Reste, le difficile problème du sevrage qui s’impose dans de nombreux cas, en particulier en cas de contre indication et chez le sujets âgés présentant de symptômes inquiétants fatigue croissante inexpliquée, troubles mnésiques ou cognitifs, accès confusionnels, chutes ou manifestations répétées d’incoordination. En cas de prises prolongées de petites doses qui sont bien tolérées, les généralistes, comme le Pr Tignol avouent souvent baisser les bras car l’enjeu pour la santé est peu important et les chances de succès sont très faibles.
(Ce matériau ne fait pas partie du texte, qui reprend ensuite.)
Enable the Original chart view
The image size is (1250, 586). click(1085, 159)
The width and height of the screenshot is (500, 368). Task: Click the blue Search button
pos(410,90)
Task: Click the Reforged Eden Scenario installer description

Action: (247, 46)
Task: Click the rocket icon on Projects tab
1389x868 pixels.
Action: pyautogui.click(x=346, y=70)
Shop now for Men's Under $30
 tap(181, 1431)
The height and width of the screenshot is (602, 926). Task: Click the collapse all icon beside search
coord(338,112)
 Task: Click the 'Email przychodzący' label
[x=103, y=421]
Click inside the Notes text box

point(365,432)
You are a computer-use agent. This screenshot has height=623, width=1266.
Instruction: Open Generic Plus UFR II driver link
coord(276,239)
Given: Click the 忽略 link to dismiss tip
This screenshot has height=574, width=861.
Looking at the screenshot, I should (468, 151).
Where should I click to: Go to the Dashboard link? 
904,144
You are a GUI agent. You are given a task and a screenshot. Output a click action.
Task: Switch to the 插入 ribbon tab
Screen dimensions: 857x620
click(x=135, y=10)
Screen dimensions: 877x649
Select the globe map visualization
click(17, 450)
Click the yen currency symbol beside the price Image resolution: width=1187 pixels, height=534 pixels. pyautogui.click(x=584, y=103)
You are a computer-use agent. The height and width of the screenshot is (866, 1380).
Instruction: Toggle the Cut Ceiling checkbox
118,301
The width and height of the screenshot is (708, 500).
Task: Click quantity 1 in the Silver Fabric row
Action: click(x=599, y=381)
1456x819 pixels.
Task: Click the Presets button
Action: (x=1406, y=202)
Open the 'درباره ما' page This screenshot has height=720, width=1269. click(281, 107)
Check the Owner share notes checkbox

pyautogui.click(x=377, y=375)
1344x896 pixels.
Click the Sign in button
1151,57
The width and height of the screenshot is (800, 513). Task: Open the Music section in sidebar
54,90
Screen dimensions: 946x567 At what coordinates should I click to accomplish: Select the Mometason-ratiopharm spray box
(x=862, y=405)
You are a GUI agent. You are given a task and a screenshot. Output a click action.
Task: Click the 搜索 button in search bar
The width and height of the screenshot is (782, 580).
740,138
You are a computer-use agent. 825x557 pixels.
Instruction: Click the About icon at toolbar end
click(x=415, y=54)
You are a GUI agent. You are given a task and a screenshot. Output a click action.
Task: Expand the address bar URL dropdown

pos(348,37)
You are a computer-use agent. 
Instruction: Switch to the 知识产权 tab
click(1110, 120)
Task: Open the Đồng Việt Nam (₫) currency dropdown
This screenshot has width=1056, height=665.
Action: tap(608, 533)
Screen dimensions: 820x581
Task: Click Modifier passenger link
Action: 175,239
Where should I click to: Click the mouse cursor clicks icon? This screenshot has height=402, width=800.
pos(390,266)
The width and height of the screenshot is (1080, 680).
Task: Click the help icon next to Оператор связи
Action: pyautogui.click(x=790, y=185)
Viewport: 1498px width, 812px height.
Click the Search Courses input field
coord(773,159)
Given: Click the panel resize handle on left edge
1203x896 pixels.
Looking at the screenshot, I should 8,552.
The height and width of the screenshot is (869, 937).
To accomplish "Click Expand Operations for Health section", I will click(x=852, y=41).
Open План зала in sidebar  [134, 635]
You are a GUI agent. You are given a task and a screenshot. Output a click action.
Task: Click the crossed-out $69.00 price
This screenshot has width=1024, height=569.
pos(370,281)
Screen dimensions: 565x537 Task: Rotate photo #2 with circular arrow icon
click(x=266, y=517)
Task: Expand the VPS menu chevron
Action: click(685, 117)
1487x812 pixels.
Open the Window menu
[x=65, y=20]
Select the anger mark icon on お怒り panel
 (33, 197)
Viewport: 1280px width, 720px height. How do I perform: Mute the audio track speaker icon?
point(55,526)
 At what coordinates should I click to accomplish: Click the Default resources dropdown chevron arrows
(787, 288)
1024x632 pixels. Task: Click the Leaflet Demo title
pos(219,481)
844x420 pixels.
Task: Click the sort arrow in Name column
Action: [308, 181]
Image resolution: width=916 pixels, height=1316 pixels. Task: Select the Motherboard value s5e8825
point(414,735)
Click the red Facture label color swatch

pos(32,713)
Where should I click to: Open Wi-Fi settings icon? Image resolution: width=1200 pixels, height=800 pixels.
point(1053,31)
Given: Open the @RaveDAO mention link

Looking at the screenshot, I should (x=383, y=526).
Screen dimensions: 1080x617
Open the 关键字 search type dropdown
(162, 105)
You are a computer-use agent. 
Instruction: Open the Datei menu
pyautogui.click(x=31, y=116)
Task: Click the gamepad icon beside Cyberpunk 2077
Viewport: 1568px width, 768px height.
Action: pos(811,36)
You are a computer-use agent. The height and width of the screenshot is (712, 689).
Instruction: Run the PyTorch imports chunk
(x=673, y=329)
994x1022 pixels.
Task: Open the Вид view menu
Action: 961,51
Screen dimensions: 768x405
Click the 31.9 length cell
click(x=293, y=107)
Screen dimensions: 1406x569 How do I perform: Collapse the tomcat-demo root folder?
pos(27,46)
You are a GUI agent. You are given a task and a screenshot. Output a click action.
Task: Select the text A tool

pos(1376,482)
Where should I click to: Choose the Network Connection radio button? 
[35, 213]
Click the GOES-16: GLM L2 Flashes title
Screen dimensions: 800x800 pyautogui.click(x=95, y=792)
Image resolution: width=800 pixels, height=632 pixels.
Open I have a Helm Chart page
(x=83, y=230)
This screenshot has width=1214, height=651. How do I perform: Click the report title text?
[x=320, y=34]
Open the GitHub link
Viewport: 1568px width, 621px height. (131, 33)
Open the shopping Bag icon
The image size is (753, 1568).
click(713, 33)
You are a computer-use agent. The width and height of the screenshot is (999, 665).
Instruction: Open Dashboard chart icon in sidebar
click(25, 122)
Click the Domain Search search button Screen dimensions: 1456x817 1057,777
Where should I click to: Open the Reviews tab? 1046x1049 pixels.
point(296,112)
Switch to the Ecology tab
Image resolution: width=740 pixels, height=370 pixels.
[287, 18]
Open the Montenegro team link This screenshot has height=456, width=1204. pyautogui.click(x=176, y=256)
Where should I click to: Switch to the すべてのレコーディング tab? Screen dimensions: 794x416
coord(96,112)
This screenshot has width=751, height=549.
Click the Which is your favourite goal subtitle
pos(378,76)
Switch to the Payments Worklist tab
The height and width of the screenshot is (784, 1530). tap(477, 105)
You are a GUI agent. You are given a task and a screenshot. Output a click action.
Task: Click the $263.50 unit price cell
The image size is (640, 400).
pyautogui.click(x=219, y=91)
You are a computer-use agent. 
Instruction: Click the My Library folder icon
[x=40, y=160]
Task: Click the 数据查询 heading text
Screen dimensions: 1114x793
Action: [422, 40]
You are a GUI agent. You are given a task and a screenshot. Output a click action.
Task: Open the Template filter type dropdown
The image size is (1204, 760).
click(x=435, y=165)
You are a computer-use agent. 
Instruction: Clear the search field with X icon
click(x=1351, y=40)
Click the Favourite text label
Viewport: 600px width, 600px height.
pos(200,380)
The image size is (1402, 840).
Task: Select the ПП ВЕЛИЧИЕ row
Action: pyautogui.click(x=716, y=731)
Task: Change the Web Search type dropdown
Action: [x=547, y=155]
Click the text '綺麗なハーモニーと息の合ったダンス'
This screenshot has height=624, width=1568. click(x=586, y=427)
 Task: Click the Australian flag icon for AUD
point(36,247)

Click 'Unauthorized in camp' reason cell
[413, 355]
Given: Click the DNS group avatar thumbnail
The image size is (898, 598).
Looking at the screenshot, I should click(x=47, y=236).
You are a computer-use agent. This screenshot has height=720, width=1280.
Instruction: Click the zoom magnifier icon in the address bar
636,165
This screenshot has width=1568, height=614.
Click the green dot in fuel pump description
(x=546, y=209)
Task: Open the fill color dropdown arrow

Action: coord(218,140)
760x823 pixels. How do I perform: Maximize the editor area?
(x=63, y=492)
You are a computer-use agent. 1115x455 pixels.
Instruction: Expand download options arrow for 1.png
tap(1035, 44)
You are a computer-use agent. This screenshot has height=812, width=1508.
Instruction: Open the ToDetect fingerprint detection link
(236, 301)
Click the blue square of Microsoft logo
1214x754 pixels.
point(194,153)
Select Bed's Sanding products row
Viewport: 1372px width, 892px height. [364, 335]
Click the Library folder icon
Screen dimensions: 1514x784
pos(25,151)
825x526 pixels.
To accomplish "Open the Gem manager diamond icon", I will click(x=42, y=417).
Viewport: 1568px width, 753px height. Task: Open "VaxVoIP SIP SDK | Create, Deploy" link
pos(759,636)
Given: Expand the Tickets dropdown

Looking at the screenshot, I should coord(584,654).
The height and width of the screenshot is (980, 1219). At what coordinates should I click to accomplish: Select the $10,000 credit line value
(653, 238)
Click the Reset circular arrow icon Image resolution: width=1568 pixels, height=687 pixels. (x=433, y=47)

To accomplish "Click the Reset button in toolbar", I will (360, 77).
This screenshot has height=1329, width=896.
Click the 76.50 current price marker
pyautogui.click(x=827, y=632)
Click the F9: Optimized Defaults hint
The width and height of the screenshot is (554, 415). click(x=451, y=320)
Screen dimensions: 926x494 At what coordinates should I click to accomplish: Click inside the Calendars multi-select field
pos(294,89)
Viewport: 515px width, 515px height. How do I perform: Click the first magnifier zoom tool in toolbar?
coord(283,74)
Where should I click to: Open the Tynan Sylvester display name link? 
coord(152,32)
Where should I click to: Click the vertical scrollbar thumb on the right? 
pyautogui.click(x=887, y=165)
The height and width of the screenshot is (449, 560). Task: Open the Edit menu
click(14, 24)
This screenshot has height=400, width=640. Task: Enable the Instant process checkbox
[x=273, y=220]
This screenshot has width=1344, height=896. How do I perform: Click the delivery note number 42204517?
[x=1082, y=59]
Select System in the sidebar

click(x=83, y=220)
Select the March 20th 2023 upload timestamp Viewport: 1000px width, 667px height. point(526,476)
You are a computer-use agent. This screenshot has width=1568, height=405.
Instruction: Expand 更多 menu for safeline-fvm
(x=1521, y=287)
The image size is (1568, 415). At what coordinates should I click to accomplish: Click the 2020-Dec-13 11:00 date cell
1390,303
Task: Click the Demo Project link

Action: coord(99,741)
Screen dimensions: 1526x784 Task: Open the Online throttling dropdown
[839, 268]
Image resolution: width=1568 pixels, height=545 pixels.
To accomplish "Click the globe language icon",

En tout cas, poursuit le Pr Tignol, il ne sert à rien de « se ruer sur un sevrage et il faut savoir le différer si le patient traverse une période difficile ». L’arrêt de la benzodiazépine étant d’autant plus progressif que le traitement aura été prolongé et/ou utilisant les fortes doses. Le suivi et le soutien sont essentiels. Les traitements alternatifs non BZD (buspirone, antidépresseurs… sans oublier les méthodes non pharmacologiques relaxation, psychothérapie, TCC), peuvent influer sur la pathologie anxieuse, mais ne préviennent en rien le rebond ou le sevrage liés à l’arrêt des BZD car ils n’agissent pas au niveau des récepteurs en cause.